Ministries respond to key public concerns
Central ministries and departments have responded to a series of public concerns, mainly including affordable housing and medical advertisement management.
Affordable housing auditing
China's National Audit Office revealed a recent round of auditing over the country's government-subsidized housing projects on June 24, also known as the affordable housing program, a project designed to provide housing for people with low incomes to make their dwelling more affordable.
The audit, running from December 2016 to March 2017, covers government-subsidized housing projects across 31 provinces, municipalities, and autonomous regions, among which 17,200 projects were comprehensively investigated. The review mainly targets housing projects started in 2016.
This has been the office's fifth round of auditing on the country's affordable housing projects.
Officials from the National Audit Office told at a news briefing late in June that in general, in 2016, the construction of affordable housing played an important role in improving people's livelihoods and promoting urbanization, creating proper living conditions for urban residents with low incomes and driving development of related industries.
Meanwhile, key problems were also detected in this round of audit. Some regions and departments still have problems such as lack of strict management of the housing funds and failure to strictly implement the affordable housing policy. These problems take various forms, such as fund embezzlement and poor infrastructure quality of housing projects. Also, affordable housing projects were found to be provided to families that do not fall into groups of residents eligible for such subsidiaries.
These issues have led to the scenario that some affordable housing projects that have started construction a year ago are still not available for residents that need them.
The auditing authorities will push for accelerated construction of key affordable housing projects, making them available to residents in need.
A total of 53.23 billion yuan ($7.85 billion) of special funds for building subsidized housing projects were found to have not been put in place one year after the money was earmarked by central finance, audit results show.
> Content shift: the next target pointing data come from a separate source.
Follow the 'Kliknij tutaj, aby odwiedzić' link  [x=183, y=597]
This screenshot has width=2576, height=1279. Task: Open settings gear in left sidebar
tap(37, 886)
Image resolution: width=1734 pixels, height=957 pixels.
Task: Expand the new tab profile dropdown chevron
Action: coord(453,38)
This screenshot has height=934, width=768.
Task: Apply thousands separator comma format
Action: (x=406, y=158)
It calls for more scientific fund management for affordable housing funds, the audit office said. Inconsistence of releasing funds and construction of housing projects is also part of the reason for such delays in earmarking funds.
More tailored improvements are needed for more proper design and management of affordable housing projects; for example, government-purchased services in shanty town renovation programs also need to meet with financial budgets at local-government level.
The government invested 1.48 trillion yuan in 2016 to build 6.06 million new homes for shanty redevelopment, according to the Ministry of Housing and Urban-Rural Development.
Banning of fake medical ads
The phenomenon of TV commercials for medicine using actors as doctors and medical professionals recommending certain types of medicine have led to public anger as many people said they have been deceived. The State Administration for Industry and Commerce (SAIC) has finally begun to combat the scandals.
The SAIC has recently set up a special investigation group by working jointly with the State Administration of Press, Publication, Radio, Film and Television, the State Administration of Traditional Chinese Medicine, as well as the Ministry of Public Security to give grounded research to fake medicine ad cases across the country. Each department will probe cases within their lawful mandate. Currently, investigations by the SAIC as well as market regulation authorities are underway, and investigation results will be informed to the public timely to respond to public concerns.
Actors pretending to be medical professionals in TV commercials have been a problem for many years, and reported by various media outlets. Some of the actors pretending to be medical professional have used more than 10 different titles.